[Data lines]
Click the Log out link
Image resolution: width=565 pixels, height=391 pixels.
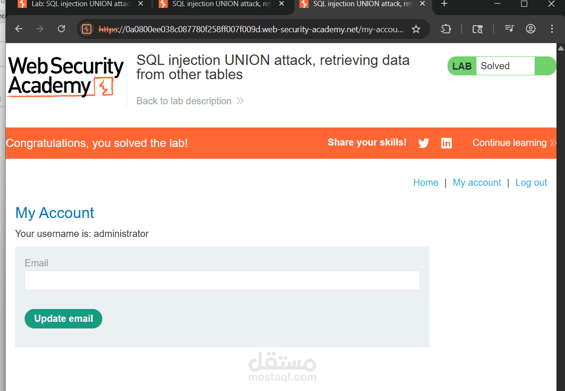click(x=531, y=182)
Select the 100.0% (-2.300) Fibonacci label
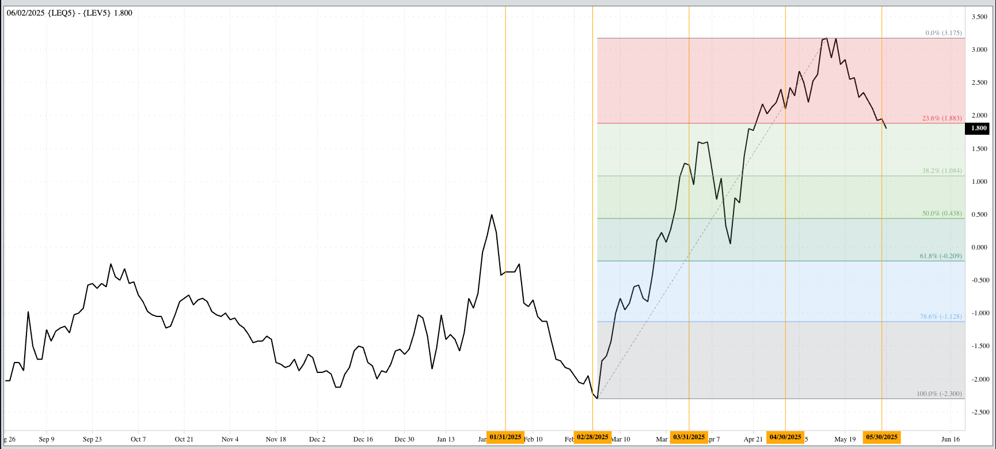The height and width of the screenshot is (449, 996). click(x=938, y=394)
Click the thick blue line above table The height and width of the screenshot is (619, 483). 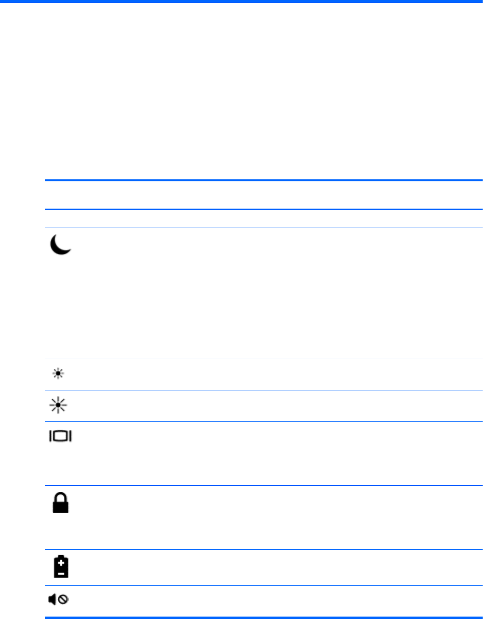point(264,180)
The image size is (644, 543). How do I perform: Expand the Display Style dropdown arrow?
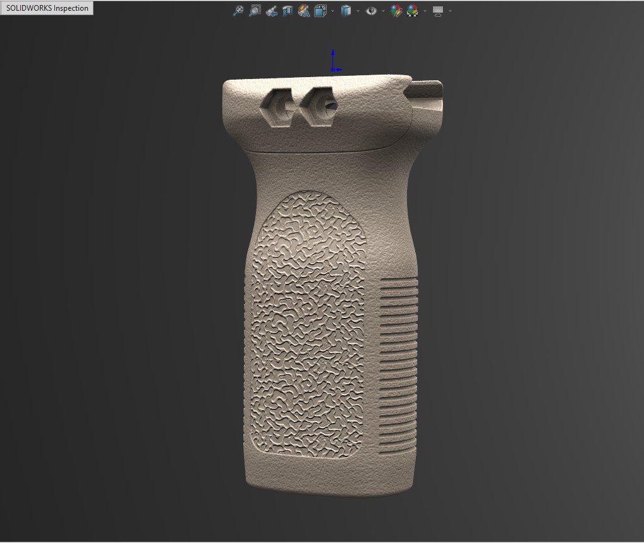(x=358, y=11)
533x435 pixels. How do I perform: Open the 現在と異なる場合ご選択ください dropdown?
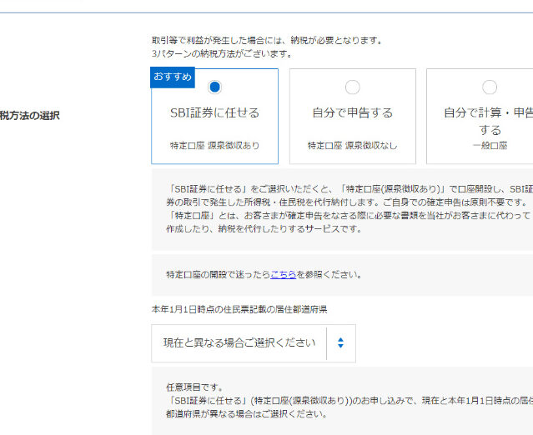point(239,343)
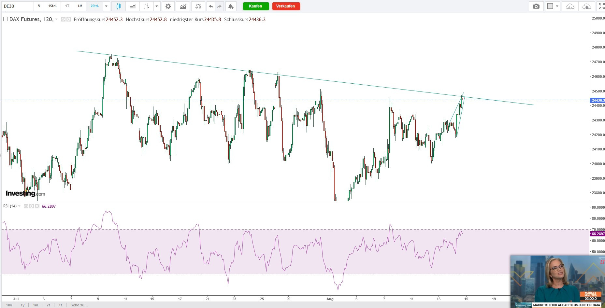Undo the last chart action
Screen dimensions: 605x308
tap(211, 6)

[Given problem] Convert the records, starting at the line that contains "533x435 pixels. How" and ending at the end of the records, into a JSON list of strings with one string per line. Skip blank lines and leave out the pictures.

[Result]
[
  "533x435 pixels. How do I perform: Open the 現在と異なる場合ご選択ください dropdown?",
  "point(239,343)",
  "Undo the last chart action",
  "Screen dimensions: 605x308",
  "tap(211, 6)"
]